On trial for murder is Rosalie van Beer, a money-grubbing, cruel unpleasant woman who married into money and after various deaths in the family, she took over the guardianship of the family heir, an orphaned boy. Before the trial begins, and before we know the details of the crime of which she’s accused, we are introduced to the jury. As you’d expect, these twelve people come from various walks of life, and each person brings their own belief system and emotional baggage to the trial.
These days, potential jurors are asked various questions: have you ever been the victim of a violent crime, etc, and while the jurors in this trial aren’t asked those questions (the book was published in 1940), nonetheless the prejudices and beliefs these fictional jurors possess impact their judgement.

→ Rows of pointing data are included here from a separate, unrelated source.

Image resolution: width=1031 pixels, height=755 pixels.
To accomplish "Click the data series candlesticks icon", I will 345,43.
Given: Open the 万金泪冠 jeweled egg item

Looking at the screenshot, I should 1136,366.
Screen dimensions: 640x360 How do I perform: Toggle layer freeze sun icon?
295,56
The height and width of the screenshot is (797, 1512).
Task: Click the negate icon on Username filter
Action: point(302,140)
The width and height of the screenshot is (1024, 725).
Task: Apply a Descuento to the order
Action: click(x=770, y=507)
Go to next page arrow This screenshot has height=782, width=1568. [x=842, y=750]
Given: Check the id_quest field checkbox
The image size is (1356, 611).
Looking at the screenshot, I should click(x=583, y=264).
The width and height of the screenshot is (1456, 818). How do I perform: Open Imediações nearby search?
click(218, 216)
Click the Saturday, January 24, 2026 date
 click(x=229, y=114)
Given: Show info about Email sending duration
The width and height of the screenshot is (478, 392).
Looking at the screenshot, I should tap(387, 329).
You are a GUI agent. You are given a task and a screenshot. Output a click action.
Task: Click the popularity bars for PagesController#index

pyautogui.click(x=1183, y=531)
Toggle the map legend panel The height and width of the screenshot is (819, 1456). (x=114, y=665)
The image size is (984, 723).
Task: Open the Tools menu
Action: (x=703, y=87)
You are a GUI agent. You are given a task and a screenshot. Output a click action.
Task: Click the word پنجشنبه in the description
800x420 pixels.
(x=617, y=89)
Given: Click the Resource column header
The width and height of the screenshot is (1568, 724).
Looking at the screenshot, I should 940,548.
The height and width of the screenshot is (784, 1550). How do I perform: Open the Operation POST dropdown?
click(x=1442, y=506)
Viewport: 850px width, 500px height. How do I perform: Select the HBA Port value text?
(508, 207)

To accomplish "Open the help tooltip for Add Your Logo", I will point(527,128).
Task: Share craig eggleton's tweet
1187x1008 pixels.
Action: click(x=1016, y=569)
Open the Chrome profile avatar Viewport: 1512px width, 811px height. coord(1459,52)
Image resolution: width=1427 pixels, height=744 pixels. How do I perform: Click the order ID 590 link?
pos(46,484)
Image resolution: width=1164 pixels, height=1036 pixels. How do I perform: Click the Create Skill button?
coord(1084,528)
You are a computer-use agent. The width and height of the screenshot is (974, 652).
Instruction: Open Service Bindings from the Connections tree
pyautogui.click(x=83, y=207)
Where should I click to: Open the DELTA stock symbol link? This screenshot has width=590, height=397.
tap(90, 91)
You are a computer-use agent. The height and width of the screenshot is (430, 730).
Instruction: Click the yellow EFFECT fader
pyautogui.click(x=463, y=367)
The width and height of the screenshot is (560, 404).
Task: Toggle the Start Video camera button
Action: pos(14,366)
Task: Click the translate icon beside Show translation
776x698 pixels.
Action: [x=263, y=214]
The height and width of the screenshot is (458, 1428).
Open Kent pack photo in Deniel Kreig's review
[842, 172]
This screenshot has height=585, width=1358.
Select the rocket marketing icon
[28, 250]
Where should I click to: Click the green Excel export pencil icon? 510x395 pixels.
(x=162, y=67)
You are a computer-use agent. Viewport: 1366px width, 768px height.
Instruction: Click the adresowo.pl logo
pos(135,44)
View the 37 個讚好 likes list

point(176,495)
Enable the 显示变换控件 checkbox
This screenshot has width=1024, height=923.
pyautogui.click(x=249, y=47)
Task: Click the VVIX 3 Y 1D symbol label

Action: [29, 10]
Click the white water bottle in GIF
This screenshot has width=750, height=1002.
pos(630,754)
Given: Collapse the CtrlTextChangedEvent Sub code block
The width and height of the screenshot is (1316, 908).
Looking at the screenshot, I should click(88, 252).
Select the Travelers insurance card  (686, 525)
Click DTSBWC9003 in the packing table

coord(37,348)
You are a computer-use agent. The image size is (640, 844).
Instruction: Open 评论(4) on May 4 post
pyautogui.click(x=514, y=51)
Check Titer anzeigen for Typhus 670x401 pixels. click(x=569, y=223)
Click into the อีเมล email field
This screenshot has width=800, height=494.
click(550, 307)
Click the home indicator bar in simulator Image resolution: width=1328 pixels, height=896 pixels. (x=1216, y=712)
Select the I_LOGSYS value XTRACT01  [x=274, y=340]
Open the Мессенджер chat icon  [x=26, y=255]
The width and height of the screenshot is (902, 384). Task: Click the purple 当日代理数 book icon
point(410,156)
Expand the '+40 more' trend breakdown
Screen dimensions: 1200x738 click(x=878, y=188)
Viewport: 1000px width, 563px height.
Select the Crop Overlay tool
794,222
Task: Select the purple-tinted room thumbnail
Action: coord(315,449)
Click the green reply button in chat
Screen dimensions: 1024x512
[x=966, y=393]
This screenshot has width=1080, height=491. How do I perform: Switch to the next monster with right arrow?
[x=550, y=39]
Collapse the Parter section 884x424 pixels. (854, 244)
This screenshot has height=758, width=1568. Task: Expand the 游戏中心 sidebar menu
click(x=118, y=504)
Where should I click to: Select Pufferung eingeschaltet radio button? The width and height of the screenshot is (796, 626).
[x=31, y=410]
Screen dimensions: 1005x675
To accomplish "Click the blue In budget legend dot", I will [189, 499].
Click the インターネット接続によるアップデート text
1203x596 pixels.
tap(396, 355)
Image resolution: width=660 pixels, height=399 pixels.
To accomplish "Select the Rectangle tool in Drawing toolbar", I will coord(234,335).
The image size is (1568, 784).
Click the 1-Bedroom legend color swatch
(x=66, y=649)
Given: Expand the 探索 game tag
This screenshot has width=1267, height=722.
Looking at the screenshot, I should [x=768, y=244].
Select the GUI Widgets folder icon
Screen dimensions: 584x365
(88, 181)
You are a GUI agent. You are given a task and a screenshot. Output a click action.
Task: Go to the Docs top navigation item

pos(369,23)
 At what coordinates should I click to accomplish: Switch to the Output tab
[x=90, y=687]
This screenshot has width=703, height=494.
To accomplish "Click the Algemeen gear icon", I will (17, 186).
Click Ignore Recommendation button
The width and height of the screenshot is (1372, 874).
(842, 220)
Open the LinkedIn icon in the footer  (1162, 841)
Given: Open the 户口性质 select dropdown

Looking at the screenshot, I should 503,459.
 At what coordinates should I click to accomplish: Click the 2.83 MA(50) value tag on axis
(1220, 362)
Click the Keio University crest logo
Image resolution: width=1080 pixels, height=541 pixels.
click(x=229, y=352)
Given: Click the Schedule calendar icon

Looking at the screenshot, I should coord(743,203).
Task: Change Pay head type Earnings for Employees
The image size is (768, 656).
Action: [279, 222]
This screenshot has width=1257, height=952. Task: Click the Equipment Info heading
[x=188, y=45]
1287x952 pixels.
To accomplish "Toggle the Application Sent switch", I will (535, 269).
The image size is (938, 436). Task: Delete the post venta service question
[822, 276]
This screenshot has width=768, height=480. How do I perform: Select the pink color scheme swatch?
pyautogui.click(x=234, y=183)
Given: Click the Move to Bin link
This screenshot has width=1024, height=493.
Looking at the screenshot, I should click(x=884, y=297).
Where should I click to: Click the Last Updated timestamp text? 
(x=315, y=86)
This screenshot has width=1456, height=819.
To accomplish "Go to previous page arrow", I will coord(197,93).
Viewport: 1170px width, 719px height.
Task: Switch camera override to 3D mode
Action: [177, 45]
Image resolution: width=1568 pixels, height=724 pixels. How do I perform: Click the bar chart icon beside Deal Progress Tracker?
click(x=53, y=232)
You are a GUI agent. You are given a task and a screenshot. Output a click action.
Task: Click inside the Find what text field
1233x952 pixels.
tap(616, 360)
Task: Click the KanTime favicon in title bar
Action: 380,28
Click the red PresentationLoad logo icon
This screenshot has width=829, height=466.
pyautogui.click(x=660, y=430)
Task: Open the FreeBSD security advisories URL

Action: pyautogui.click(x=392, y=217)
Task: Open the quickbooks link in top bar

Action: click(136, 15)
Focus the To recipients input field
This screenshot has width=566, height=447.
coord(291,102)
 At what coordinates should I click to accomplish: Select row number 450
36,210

For example, one juror, Miss Victoria Atkins, murdered a relative for financial gain years earlier. Although she was a suspect she slipped the noose, so while we readers know that this act is in the back of her mind, we understand that it will influence her decision. Will she be more less or lenient towards another woman who is accused of the same type of crime? Another juror, is a Greek immigrant with a shady past, while another juror was left a widow after her husband was beaten to death by a handful of anti-Semitic yobos. Adding to the mix, there’s also a Socialist/Communist (he can’t quite decide whether or not to join the Communist Party, a Conservative, an actor, a travelling salesman, and a religious nutcase.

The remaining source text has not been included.